» INSTRUCTIONS FOR THE TASK
Reproduce the items below, swapping "Identify the location of" for "Determine the position of" wherever it occurs and leaving everything else unchanged.

» Saved data entries

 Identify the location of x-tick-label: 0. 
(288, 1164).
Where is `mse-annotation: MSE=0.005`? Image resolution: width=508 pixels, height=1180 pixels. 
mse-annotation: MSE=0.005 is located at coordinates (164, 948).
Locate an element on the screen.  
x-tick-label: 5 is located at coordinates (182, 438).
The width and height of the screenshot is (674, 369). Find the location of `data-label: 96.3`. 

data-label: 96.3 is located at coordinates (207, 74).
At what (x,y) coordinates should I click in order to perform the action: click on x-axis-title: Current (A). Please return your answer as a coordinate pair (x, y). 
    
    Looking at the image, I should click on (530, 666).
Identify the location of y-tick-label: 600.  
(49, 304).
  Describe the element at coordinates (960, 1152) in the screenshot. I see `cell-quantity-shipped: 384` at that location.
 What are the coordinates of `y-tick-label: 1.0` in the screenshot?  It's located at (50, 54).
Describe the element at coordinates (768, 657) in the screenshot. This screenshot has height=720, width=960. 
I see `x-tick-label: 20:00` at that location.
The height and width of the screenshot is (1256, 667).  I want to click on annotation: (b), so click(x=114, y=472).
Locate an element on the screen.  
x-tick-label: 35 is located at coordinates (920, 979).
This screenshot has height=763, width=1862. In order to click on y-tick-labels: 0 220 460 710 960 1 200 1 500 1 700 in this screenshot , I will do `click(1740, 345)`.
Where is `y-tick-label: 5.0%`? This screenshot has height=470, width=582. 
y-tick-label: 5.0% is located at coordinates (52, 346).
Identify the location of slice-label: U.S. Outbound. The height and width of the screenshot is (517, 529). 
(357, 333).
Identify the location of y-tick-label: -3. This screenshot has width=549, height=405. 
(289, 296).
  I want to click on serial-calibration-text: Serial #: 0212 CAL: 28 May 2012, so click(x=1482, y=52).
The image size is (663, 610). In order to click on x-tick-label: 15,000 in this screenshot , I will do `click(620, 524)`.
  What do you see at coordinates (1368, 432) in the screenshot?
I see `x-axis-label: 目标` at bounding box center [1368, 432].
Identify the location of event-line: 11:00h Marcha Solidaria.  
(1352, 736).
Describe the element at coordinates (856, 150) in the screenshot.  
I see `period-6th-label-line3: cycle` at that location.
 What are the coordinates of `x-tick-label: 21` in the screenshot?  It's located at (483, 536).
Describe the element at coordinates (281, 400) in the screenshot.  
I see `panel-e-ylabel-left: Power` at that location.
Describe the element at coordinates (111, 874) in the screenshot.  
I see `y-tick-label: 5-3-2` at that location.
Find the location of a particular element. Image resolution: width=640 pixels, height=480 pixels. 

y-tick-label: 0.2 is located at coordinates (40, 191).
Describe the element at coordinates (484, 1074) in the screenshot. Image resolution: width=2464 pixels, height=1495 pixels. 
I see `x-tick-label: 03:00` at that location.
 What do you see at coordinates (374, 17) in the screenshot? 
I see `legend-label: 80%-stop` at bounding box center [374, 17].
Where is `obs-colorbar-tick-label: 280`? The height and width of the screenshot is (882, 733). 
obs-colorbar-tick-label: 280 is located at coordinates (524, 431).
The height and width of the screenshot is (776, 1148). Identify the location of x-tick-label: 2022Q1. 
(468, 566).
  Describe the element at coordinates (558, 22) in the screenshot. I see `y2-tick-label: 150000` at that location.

» OUTPUT OF THE TASK
 Determine the position of x-tick-label: 0. 
(288, 1164).
Where is `mse-annotation: MSE=0.005`? Image resolution: width=508 pixels, height=1180 pixels. 
mse-annotation: MSE=0.005 is located at coordinates (164, 948).
Locate an element on the screen.  
x-tick-label: 5 is located at coordinates (182, 438).
The width and height of the screenshot is (674, 369). Find the location of `data-label: 96.3`. 

data-label: 96.3 is located at coordinates (207, 74).
At what (x,y) coordinates should I click in order to perform the action: click on x-axis-title: Current (A). Please return your answer as a coordinate pair (x, y). 
    
    Looking at the image, I should click on (530, 666).
Determine the position of y-tick-label: 600.  
(49, 304).
  Describe the element at coordinates (960, 1152) in the screenshot. I see `cell-quantity-shipped: 384` at that location.
 What are the coordinates of `y-tick-label: 1.0` in the screenshot?  It's located at (50, 54).
Describe the element at coordinates (768, 657) in the screenshot. This screenshot has height=720, width=960. 
I see `x-tick-label: 20:00` at that location.
The height and width of the screenshot is (1256, 667).  I want to click on annotation: (b), so click(x=114, y=472).
Locate an element on the screen.  
x-tick-label: 35 is located at coordinates (920, 979).
This screenshot has height=763, width=1862. In order to click on y-tick-labels: 0 220 460 710 960 1 200 1 500 1 700 in this screenshot , I will do `click(1740, 345)`.
Where is `y-tick-label: 5.0%`? This screenshot has height=470, width=582. 
y-tick-label: 5.0% is located at coordinates (52, 346).
Determine the position of slice-label: U.S. Outbound. The height and width of the screenshot is (517, 529). 
(357, 333).
Determine the position of y-tick-label: -3. This screenshot has width=549, height=405. 
(289, 296).
  I want to click on serial-calibration-text: Serial #: 0212 CAL: 28 May 2012, so click(x=1482, y=52).
The image size is (663, 610). In order to click on x-tick-label: 15,000 in this screenshot , I will do `click(620, 524)`.
  What do you see at coordinates (1368, 432) in the screenshot?
I see `x-axis-label: 目标` at bounding box center [1368, 432].
Determine the position of event-line: 11:00h Marcha Solidaria.  
(1352, 736).
Describe the element at coordinates (856, 150) in the screenshot.  
I see `period-6th-label-line3: cycle` at that location.
 What are the coordinates of `x-tick-label: 21` in the screenshot?  It's located at (483, 536).
Describe the element at coordinates (281, 400) in the screenshot.  
I see `panel-e-ylabel-left: Power` at that location.
Describe the element at coordinates (111, 874) in the screenshot.  
I see `y-tick-label: 5-3-2` at that location.
Find the location of a particular element. Image resolution: width=640 pixels, height=480 pixels. 

y-tick-label: 0.2 is located at coordinates (40, 191).
Describe the element at coordinates (484, 1074) in the screenshot. Image resolution: width=2464 pixels, height=1495 pixels. 
I see `x-tick-label: 03:00` at that location.
 What do you see at coordinates (374, 17) in the screenshot? 
I see `legend-label: 80%-stop` at bounding box center [374, 17].
Where is `obs-colorbar-tick-label: 280`? The height and width of the screenshot is (882, 733). 
obs-colorbar-tick-label: 280 is located at coordinates (524, 431).
The height and width of the screenshot is (776, 1148). Determine the position of x-tick-label: 2022Q1. 
(468, 566).
  Describe the element at coordinates (558, 22) in the screenshot. I see `y2-tick-label: 150000` at that location.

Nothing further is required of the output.